Thanks everyone. And yes - I do have PLS so that's why I walk the track- I can't walk on hills so a flat track works for me. I go to physical therapy twice a week but when I get home from anything I have to just sit for awhile and do nothing.
It's disgusting but the best I can do.

I must go help my husband fix dinner. That's one of the things I promised my self I would
be better about last night.

I have done better today. Got up, walked the track, "showered", went to a lousy movie, and now I'll have dinner.
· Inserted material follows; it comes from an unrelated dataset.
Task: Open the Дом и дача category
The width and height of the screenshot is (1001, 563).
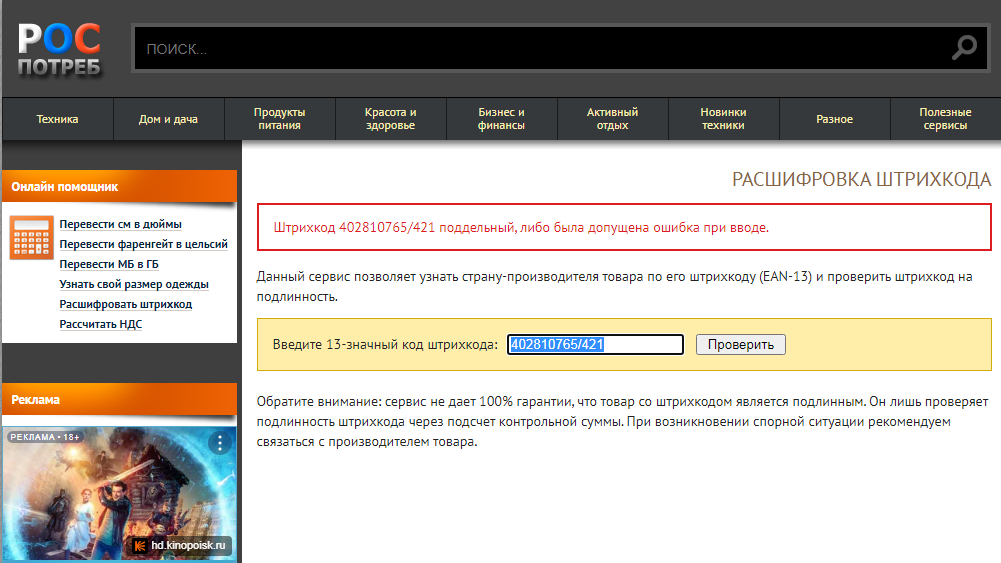Action: [168, 119]
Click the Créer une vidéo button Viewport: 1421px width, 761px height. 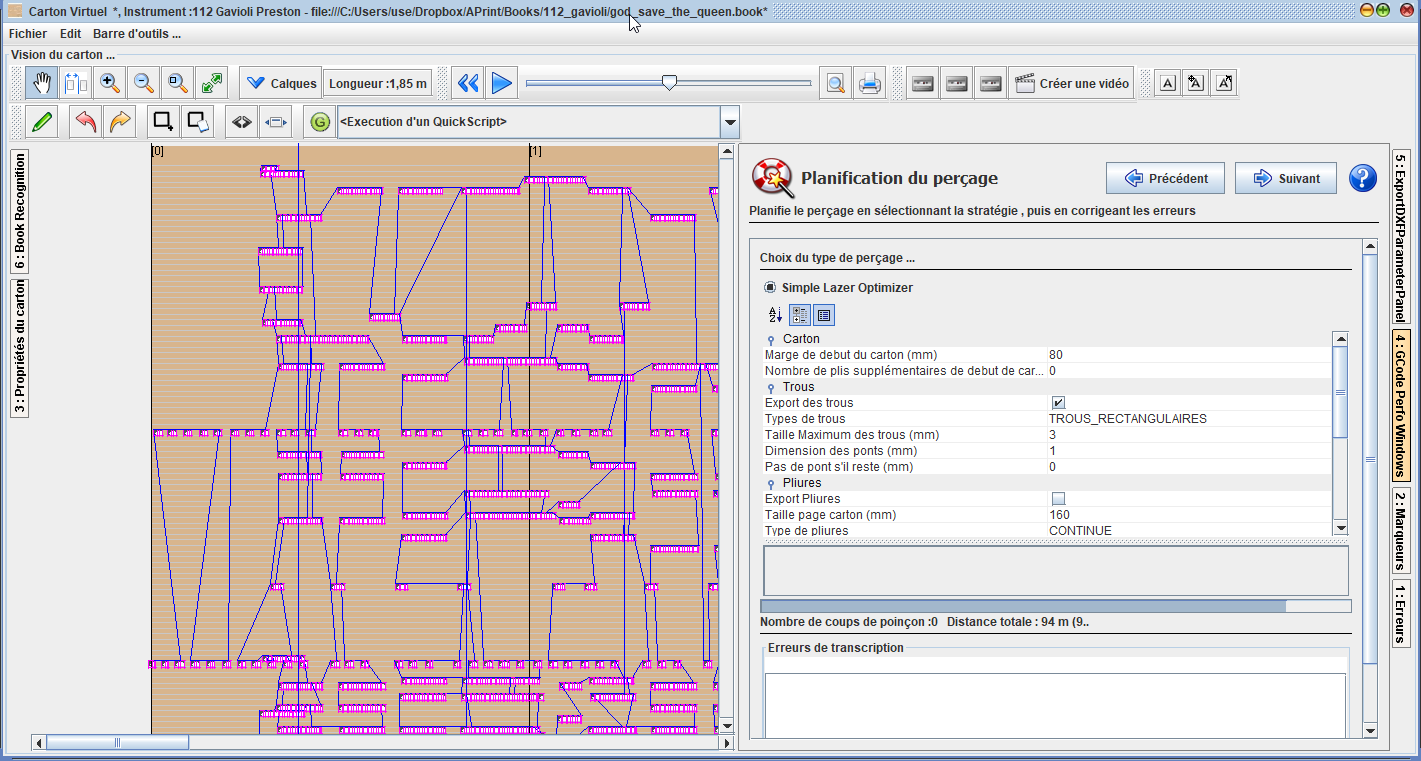1071,84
I'll try to sleep better tonight.

I have to be responsible about some things. '

I'm trying to have a better atttitude!

Anne

 

[Janie H]

Anne,
I try to think about it as the vacation I never had, I was working 12 hours a day at a stressful job when I was diagnosed. Now I just have to worry about what to eat for lunch, what's on TV. Not being able to speak hurts but it could always be worse.

Janie H

 

[Mike in Maine]

Just take it slow, I try to keep a steady strain on the line and accomplish what I can, and catch the next stuff in the following days. I’m lucky in that my family understands when I say I’m done that’s it, it is either bedtime or nap time. Means they have to do a lot extra, but they understanding the reason why and I love them all the more for it. Do something, take a short break, listen to what your body tells you and go from there. If I don’t listen to what my body is saying and shutdown when needed, I’m usually in for a big crash and those suck because they can last for days. I think going slow maybe the answer to the always pulling and tearing the muscle, again slow and deliberate, think about my actions, my movements. No more rushing to see how much I can get done in a day, do what I need to get done today. It is a huge mind set change, at least it has been for me. A sea change.